You're not the one in crisis — but you're the one staying up at 3am wondering if you missed something, if you're saying the wrong thing, if today is the day to push or the day to wait. This page is for you.
Not the textbook list. The quieter, more easily-missed shifts that real people describe when they look back at the weeks before someone they loved stopped being okay.
Their sleep changes.
Either it disappears — they're awake at 3am every night, scrolling, pacing — or it takes over: they sleep 12 hours and still wake up exhausted. Both are signals.
They start dropping out of things they used to love.
The weekly run. The book club. The chat group they used to lead. They give vague reasons. They stop being the person who shows up.
Their language shifts toward "no point".
"What's the point." "Nothing's going to change." "I'm a burden." "Everyone would be better off." These sentences sound dramatic — but they are not figures of speech. Take them at face value.
They start giving things away.
A favourite jacket to a sibling. A guitar to a friend. Mailing back a book they borrowed. Tidying things up that don't usually get tidied. This is the one most often missed in hindsight.
A sudden calm after a long low patch.
If they've been visibly low for weeks and then one day they seem peaceful, relieved, "lighter" — this is sometimes the moment a decision has been made internally. Do not assume the storm has passed. Lean in.
They stop fighting back when you check in.
Before, they would brush you off, get irritated, tell you to leave it. Now they just nod. They don't argue. That isn't agreement — it's exhaustion.
There's no perfect sentence. But there are sentences that open the door — and sentences that quietly close it. Use the left column. Avoid the right.
You don't need their permission to ask for advice. You don't need their permission to call. The case manager will treat the conversation as confidential, and will help you figure out what comes next.
Open WhatsApp ListenUp first if you can.
It's quieter than a phone call, you can write it out in your own time, and the case manager has it in writing. Open WhatsApp. If it's urgent or you need a voice, call 072 565 9255.
Lead with what you've actually noticed.
Not your fears, not your interpretations — just what you've observed. "She hasn't slept properly in three weeks." "He's stopped answering his children." "She said yesterday she's a burden." Concrete observations are what the case manager works from.
Say whether they know you're reaching out.
Both are okay. If they do know, we can talk about how to bring them in. If they don't, we'll talk about whether and when that conversation should happen — and how to have it without breaking their trust in you.
Tell us if there's immediate danger.
If they've said something specific tonight, if you know they have access to means, if they're alone and unreachable — say so. We have a clinical escalation pathway, including armed and medical response when it's needed.
Ask what TTP can do, and what we can't.
Below is the honest version. The case manager will walk through it with you on the call.

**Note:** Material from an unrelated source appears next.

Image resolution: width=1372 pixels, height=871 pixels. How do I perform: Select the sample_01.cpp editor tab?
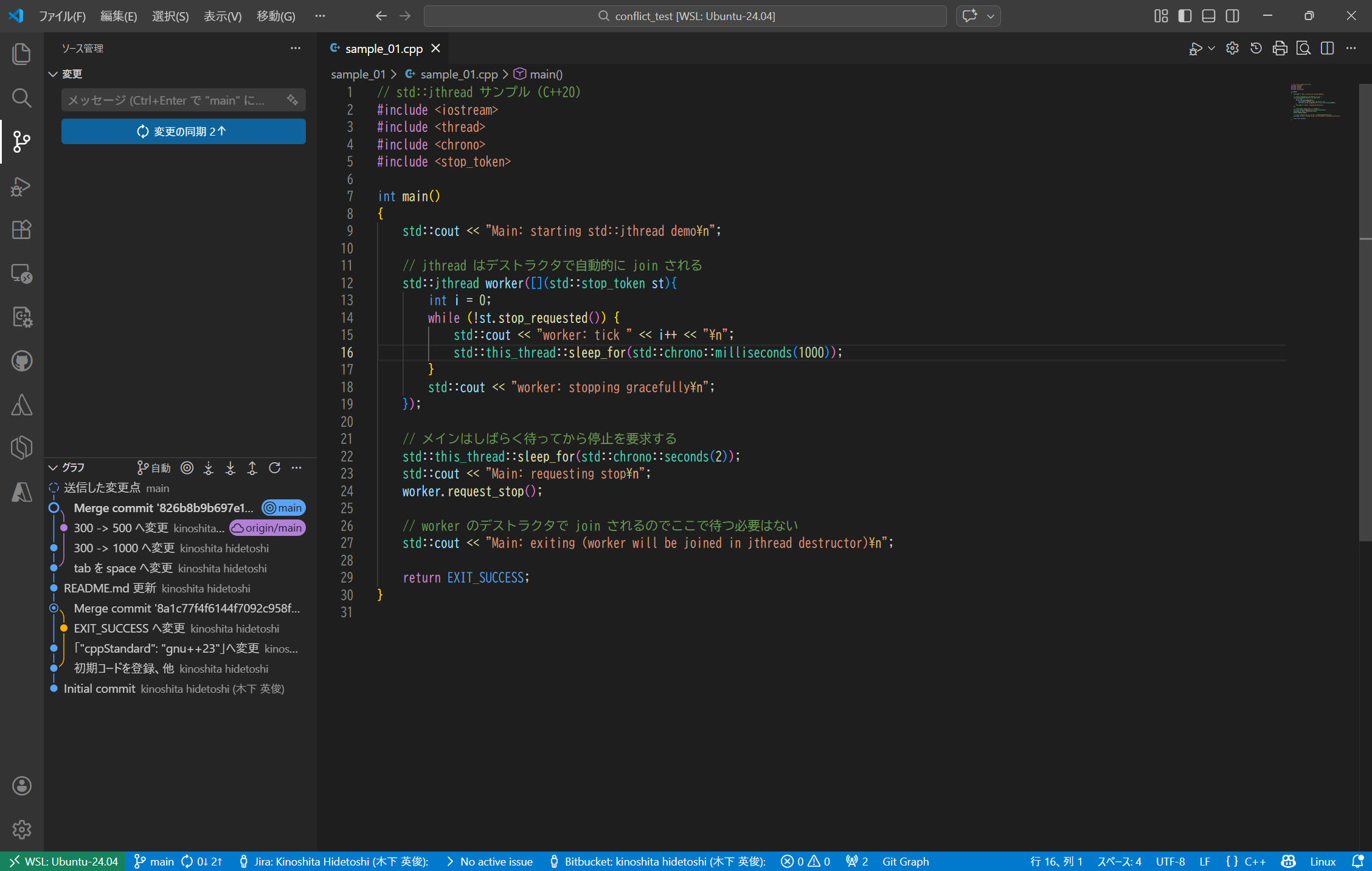(x=383, y=49)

Supporting someone in pain is its own kind of slow exhaustion. If you don't tend to yourself, you will not have anything left to give them. This is not selfish. This is the maths.
You are not their therapist.
You are their person. Those are not the same role, and trying to be both is one of the fastest paths to burnout. Let us be the therapist. You be the person.
Have one person you can tell the truth to.
Not a group chat. One person — a sibling, an old friend, your own counsellor, ListenUp. Someone who knows what you're carrying. You need a place to say the hard sentences out loud.
Notice when you're using their crisis as a way to avoid your own life.
It's easy to disappear into someone else's pain. Keep going to work. Keep showing up for your kids. Keep the small structures of your day. The structure protects them, too.
It's okay to step back.
If you've become the only person between them and the edge, that's not sustainable for either of you. Tell us. We will help widen the circle so you're not the single point of failure.
You will say something wrong at some point.
It will not be the thing that breaks them. Being there imperfectly is the work. Try, fail, apologise, stay.
If something they said today scared you. If they've gone quiet in a way that doesn't feel right. If you're sitting up reading this at 2am because you don't know what else to do — here's what to do next.
Stay with them, or get someone to. Don't leave them alone tonight if you can help it. Sit on the same couch. Make tea. The lights on. The TV on low. Don't try to fix anything tonight — just be in the room.
Quietly remove means of harm. Pills, ropes, knives, firearms. Lock them in the car. Give them to a neighbour. Just for tonight. You don't have to ask permission.
Open the tonight page with them, or open it for them. It was written for the person in crisis, not for you — but tonight, you are also the person it was written for.